Problem statement: All lines from the one with "1080x921 pixels." through the final line of the records below must be written out exactly, with no other text.

(Collected data)
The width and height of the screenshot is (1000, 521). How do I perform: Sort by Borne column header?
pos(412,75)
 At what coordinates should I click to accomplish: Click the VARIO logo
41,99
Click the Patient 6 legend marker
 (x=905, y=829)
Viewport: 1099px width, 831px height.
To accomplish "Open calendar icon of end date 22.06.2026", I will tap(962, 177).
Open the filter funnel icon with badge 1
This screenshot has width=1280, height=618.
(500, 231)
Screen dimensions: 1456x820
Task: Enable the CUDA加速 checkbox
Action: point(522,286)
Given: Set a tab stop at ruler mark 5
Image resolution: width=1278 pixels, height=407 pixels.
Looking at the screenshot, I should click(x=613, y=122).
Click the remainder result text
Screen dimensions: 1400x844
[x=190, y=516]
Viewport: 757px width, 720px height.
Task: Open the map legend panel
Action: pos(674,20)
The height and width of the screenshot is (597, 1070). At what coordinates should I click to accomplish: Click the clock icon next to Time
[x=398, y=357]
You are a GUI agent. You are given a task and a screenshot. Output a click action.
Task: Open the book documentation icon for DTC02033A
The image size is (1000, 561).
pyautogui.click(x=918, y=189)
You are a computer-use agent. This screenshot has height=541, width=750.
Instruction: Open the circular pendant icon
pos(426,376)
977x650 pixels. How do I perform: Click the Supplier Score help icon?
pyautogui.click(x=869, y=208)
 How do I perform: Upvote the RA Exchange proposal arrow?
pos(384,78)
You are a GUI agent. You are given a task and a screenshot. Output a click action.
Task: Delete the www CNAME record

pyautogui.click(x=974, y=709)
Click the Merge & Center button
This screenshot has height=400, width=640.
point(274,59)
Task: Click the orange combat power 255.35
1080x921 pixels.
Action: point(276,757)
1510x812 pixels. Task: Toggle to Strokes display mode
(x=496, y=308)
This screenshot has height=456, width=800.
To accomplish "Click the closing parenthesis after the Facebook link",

Worked solution:
1080x921 pixels.
Action: point(276,757)
1510x812 pixels. Task: Toggle to Strokes display mode
(x=496, y=308)
This screenshot has height=456, width=800.
To accomplish "Click the closing parenthesis after the Facebook link",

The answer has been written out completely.